------ Records ------

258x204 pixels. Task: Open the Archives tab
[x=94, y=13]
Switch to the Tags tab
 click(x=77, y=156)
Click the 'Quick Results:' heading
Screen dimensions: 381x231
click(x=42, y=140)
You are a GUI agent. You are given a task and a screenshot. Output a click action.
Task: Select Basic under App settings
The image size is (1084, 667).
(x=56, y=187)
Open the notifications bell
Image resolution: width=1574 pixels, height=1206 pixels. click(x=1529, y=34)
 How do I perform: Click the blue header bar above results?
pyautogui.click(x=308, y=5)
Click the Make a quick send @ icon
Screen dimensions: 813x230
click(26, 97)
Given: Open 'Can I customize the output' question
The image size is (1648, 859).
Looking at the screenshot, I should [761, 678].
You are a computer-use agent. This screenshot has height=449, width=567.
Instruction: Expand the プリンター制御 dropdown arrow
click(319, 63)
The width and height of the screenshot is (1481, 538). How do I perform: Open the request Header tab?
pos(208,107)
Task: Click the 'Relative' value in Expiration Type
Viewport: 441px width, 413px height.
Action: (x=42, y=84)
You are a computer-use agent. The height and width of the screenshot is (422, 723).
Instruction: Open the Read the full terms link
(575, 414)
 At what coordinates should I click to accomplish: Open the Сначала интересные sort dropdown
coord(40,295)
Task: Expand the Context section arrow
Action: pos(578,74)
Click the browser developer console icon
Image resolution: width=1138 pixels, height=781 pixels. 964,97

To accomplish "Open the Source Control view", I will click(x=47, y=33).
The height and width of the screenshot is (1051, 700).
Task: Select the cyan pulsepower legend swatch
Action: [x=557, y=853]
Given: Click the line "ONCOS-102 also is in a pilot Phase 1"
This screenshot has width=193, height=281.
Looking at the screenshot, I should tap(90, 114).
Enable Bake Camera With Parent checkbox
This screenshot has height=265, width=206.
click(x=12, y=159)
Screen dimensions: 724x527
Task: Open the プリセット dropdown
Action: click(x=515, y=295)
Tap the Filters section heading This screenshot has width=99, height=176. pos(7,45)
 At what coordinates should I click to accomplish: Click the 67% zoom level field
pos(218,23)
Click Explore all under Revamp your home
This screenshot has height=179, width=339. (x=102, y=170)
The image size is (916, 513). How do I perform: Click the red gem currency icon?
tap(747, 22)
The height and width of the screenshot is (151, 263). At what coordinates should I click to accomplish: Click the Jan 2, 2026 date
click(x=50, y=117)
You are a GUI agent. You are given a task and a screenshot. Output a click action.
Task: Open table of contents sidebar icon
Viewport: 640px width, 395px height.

------

■ What you should do:
Find every line in the data above that contains the string "section", matching case, and copy each of those lines.

■ Exercise output:
Task: Expand the Context section arrow
Tap the Filters section heading This screenshot has width=99, height=176. pos(7,45)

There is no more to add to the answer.